Avec l’échantillon sur lequel a porté l’étude, les candidats qualifiés pour le second tour sont Benoît Hamon et Jean-Luc Mélenchon :

Pour savoir comment tout le monde vote au second tour, on va comptabiliser les votes de chacun des deux candidats, en ajoutant 2 colonnes au tableur, l’une pour chacun des candidats. Par exemple pour Benoît Hamon, un vote sera comptabilisé

  • chaque fois qu’un 11 figure dans la colonne G (on admet que ceux qui ont voté Hamon au premier tour revoteront Hamon au second tour)
  • chaque fois qu’un 11 ne figure ni dans la colonne G ni dans la colonne K (sinon le vote est reporté depuis le premier tour), et qu’en plus la valeur de cette ligne à la colonne G dépasse celle à la colonne colonne K (l’électeur préfère Hamon à Mélenchon)

Pour savoir si l’électeur vote pour Hamon, on écrit la formule suivante dans le tableur :

=OR(G2=11;AND(G2<11;K2<11;G2>K2))

Et pour savoir s’il vote pour Mélenchon :

=OR(K2=11;AND(G2<11;K2<11;G2<K2))

Normalement, une et une seule des deux formules doit donner TRUE !
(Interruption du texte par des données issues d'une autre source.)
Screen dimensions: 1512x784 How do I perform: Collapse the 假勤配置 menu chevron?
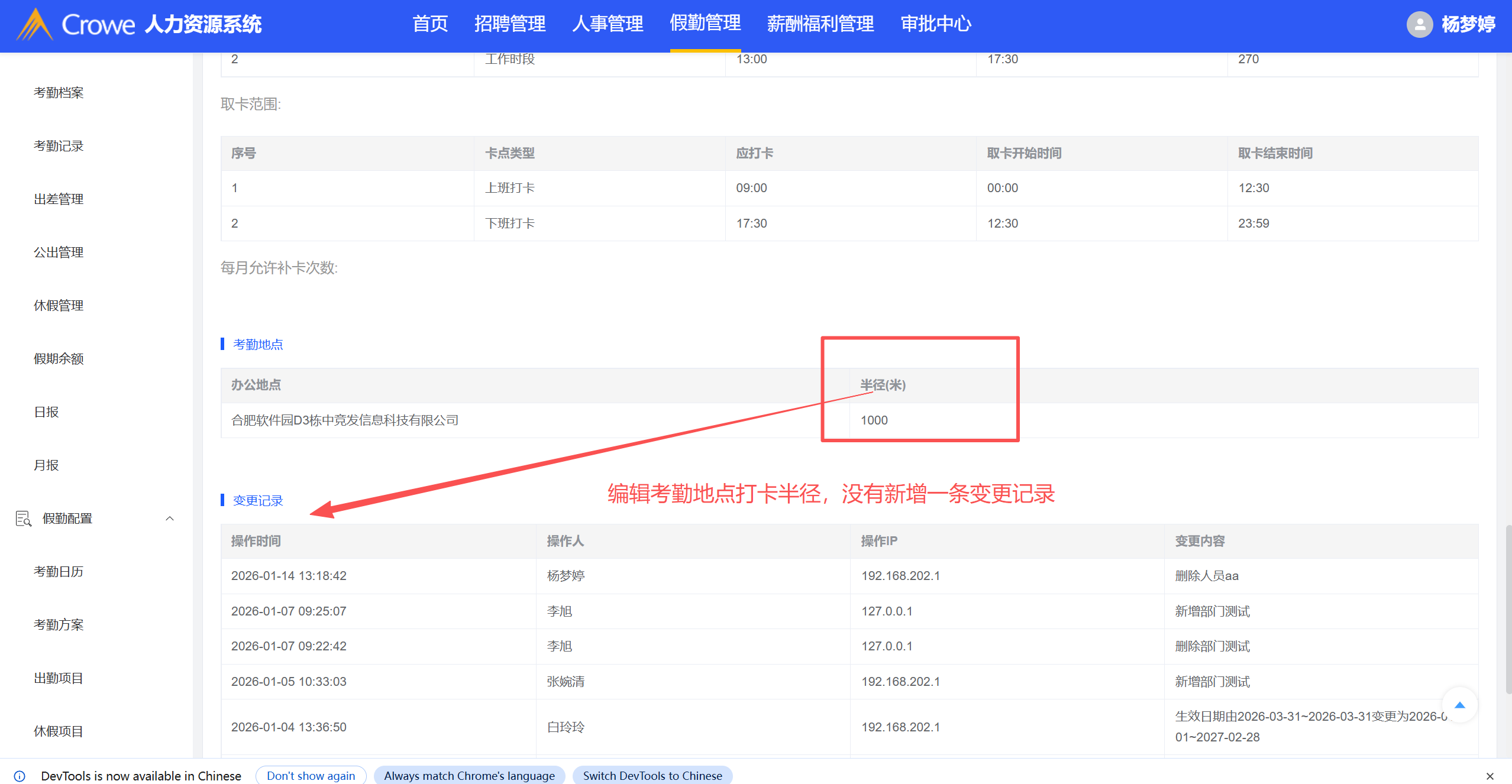click(x=170, y=519)
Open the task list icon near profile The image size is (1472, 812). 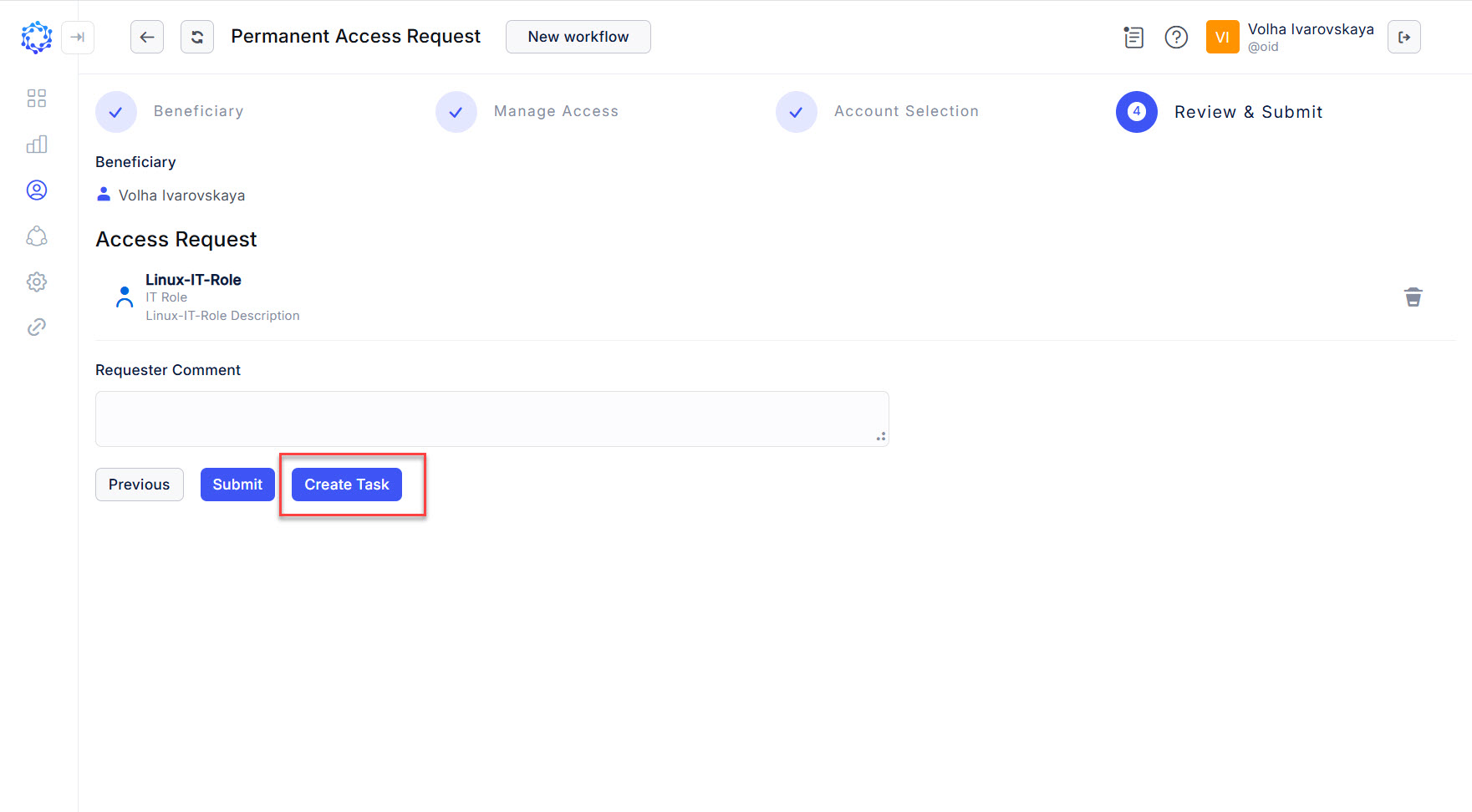tap(1133, 38)
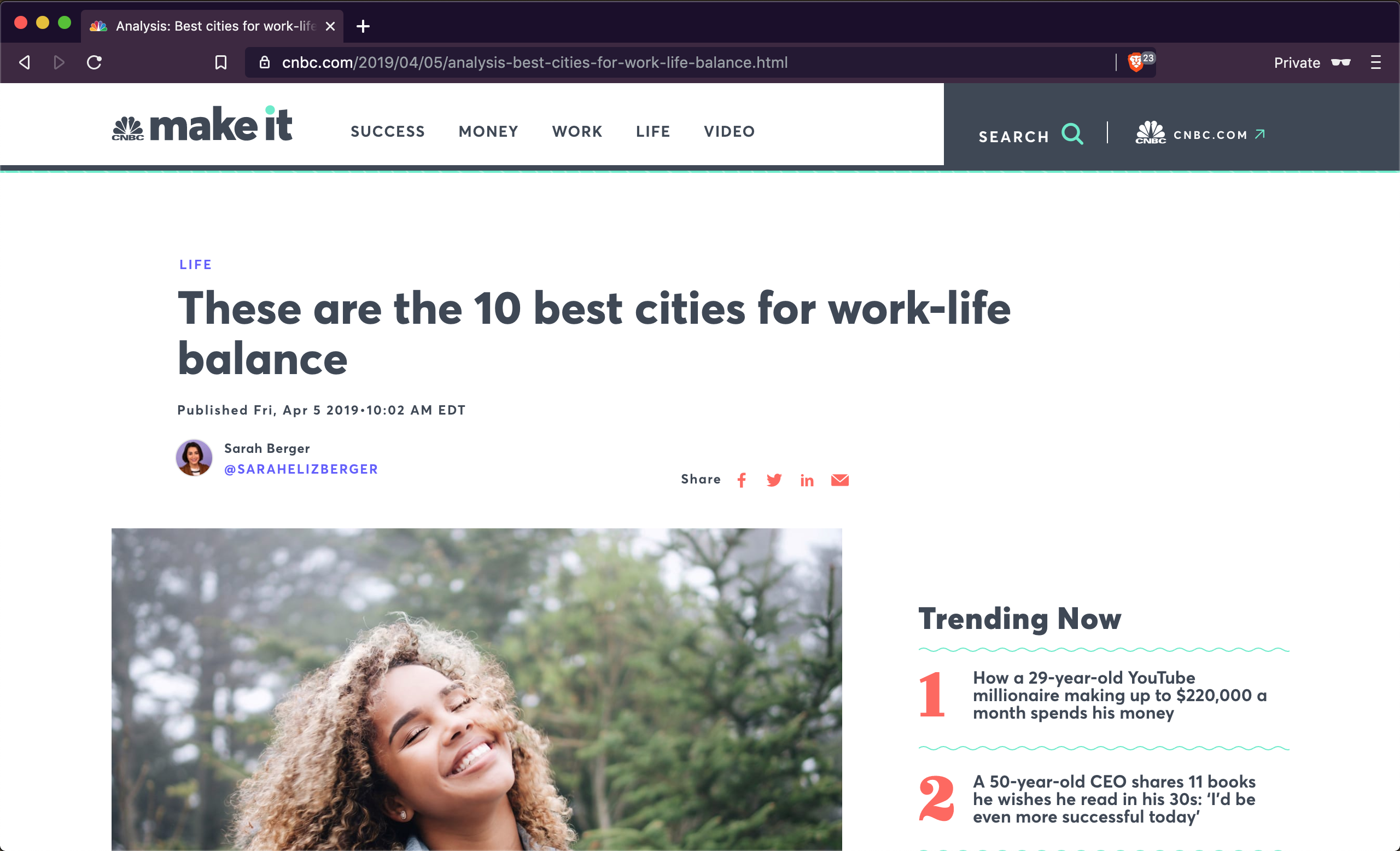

Ensuite, countif permet de compter les votes « pour » de chaque candidat ; et c’est le même candidat qui gagne à tous les modes de scrutin :

Pour conclure cette expérience :

L’échantillon n’étant guère représentatif de l’électorat français, il est difficile de comparer nos méthodes de votes virtuelles avec les résultats du vote réel.
Cependant, puisque nos trois méthodes de vote donnent quasiment les mêmes résultats, on peut en conclure que la première place de Mélenchon est un résultat robuste par rapport aux trois méthodes de vote.

D’autre part :

  • le vote trichotomique avantage Poutou par rapport à Hamon, alors que les autres méthodes de votes ont l’effet inverse.
  • Le vote trichotomique pourrait donner lieu à d’autres méthodes d’agrégation que l’algorithme de Borda ( la sommation). Une proposition est de sanctionner les candidats les plus « signalés » (par exemple en leur interdisant de se présenter à une élection, le temps de se faire oublier) et ainsi minimiser la tendance qu’ont les électeurs à voter pour un candidat uniquement parce qu’il est connu, même si c’est pour de mauvaises raisons.
  • L’expérience a au moins permis de comparer les manières de voter, et la facilité à voter ; là, la méthode trichotomique, qui est une sorte de referendum amélioré, se place nettement en tête de la méta-élection, à en juger par le nombre de personnes ayant participé à ce vote ; à l’inverse, Borda est vu comme une méthode compliquée.
  • Au second tour des élections présidentielles de 2017, le taux d’abstention a été d’environ 25% ; si on ajoute les bulletins blancs ou nuls, on conclut que le vote n’a pas été massif. La difficulté à ordonner 11 candidats pour le vote Borda, aurait pu agraver la situation, le nombre de votes nuls ayant risqué d’être élevé (que faire d’un bulletin comportant moins de 11 noms ?)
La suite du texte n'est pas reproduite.